**WORK TO COMPLETE**
Take the entries that follow and write each one out exactly.

───

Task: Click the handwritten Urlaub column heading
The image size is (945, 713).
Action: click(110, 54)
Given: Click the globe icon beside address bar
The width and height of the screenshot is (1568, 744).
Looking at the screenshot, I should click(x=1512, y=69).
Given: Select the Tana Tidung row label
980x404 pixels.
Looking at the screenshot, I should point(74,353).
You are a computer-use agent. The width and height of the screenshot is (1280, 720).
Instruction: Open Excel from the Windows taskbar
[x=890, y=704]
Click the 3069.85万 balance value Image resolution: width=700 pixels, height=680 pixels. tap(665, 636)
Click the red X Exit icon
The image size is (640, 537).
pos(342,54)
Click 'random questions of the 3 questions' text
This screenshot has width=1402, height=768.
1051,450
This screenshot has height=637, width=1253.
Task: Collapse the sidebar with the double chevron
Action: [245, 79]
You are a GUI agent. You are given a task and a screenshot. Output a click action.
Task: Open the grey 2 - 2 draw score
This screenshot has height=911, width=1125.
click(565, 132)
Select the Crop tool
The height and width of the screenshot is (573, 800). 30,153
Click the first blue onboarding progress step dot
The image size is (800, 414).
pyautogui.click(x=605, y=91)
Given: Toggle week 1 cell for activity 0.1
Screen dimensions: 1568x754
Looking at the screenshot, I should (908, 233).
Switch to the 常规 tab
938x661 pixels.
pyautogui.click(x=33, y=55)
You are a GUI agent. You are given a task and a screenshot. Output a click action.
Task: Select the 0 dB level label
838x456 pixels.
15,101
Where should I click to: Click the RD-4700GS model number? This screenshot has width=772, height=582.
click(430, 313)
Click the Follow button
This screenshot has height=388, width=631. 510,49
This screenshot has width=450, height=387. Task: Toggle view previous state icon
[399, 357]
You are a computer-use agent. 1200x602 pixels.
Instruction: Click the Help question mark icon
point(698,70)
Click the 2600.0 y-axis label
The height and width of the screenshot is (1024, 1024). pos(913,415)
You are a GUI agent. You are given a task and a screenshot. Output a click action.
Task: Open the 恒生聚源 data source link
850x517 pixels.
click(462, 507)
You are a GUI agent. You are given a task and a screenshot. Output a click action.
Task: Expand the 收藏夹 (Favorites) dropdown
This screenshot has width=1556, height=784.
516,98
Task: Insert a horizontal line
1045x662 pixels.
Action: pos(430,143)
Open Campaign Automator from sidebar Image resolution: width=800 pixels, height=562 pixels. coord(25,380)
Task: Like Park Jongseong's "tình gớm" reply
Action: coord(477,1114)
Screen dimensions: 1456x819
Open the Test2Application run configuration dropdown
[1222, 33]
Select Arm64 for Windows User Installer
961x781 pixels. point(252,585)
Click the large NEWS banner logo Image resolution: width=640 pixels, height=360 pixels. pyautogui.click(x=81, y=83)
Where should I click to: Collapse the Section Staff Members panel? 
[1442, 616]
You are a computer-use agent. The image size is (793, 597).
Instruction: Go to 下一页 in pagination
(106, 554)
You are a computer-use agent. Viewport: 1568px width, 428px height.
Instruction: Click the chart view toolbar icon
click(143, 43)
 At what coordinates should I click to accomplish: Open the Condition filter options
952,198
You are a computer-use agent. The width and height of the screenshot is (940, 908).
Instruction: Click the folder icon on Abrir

───

**EXERCISE RESULT**
Task: Click the handwritten Urlaub column heading
The image size is (945, 713).
Action: click(110, 54)
Given: Click the globe icon beside address bar
The width and height of the screenshot is (1568, 744).
Looking at the screenshot, I should click(x=1512, y=69).
Given: Select the Tana Tidung row label
980x404 pixels.
Looking at the screenshot, I should point(74,353).
You are a computer-use agent. The width and height of the screenshot is (1280, 720).
Instruction: Open Excel from the Windows taskbar
[x=890, y=704]
Click the 3069.85万 balance value Image resolution: width=700 pixels, height=680 pixels. tap(665, 636)
Click the red X Exit icon
The image size is (640, 537).
pos(342,54)
Click 'random questions of the 3 questions' text
This screenshot has width=1402, height=768.
1051,450
This screenshot has height=637, width=1253.
Task: Collapse the sidebar with the double chevron
Action: [245, 79]
You are a GUI agent. You are given a task and a screenshot. Output a click action.
Task: Open the grey 2 - 2 draw score
This screenshot has height=911, width=1125.
click(565, 132)
Select the Crop tool
The height and width of the screenshot is (573, 800). 30,153
Click the first blue onboarding progress step dot
The image size is (800, 414).
pyautogui.click(x=605, y=91)
Given: Toggle week 1 cell for activity 0.1
Screen dimensions: 1568x754
Looking at the screenshot, I should (908, 233).
Switch to the 常规 tab
938x661 pixels.
pyautogui.click(x=33, y=55)
You are a GUI agent. You are given a task and a screenshot. Output a click action.
Task: Select the 0 dB level label
838x456 pixels.
15,101
Where should I click to: Click the RD-4700GS model number? This screenshot has width=772, height=582.
click(430, 313)
Click the Follow button
This screenshot has height=388, width=631. 510,49
This screenshot has width=450, height=387. Task: Toggle view previous state icon
[399, 357]
You are a computer-use agent. 1200x602 pixels.
Instruction: Click the Help question mark icon
point(698,70)
Click the 2600.0 y-axis label
The height and width of the screenshot is (1024, 1024). pos(913,415)
You are a GUI agent. You are given a task and a screenshot. Output a click action.
Task: Open the 恒生聚源 data source link
850x517 pixels.
click(462, 507)
You are a GUI agent. You are given a task and a screenshot. Output a click action.
Task: Expand the 收藏夹 (Favorites) dropdown
This screenshot has width=1556, height=784.
516,98
Task: Insert a horizontal line
1045x662 pixels.
Action: pos(430,143)
Open Campaign Automator from sidebar Image resolution: width=800 pixels, height=562 pixels. coord(25,380)
Task: Like Park Jongseong's "tình gớm" reply
Action: coord(477,1114)
Screen dimensions: 1456x819
Open the Test2Application run configuration dropdown
[1222, 33]
Select Arm64 for Windows User Installer
961x781 pixels. point(252,585)
Click the large NEWS banner logo Image resolution: width=640 pixels, height=360 pixels. pyautogui.click(x=81, y=83)
Where should I click to: Collapse the Section Staff Members panel? 
[1442, 616]
You are a computer-use agent. The image size is (793, 597).
Instruction: Go to 下一页 in pagination
(106, 554)
You are a computer-use agent. Viewport: 1568px width, 428px height.
Instruction: Click the chart view toolbar icon
click(143, 43)
 At what coordinates should I click to accomplish: Open the Condition filter options
952,198
You are a computer-use agent. The width and height of the screenshot is (940, 908).
Instruction: Click the folder icon on Abrir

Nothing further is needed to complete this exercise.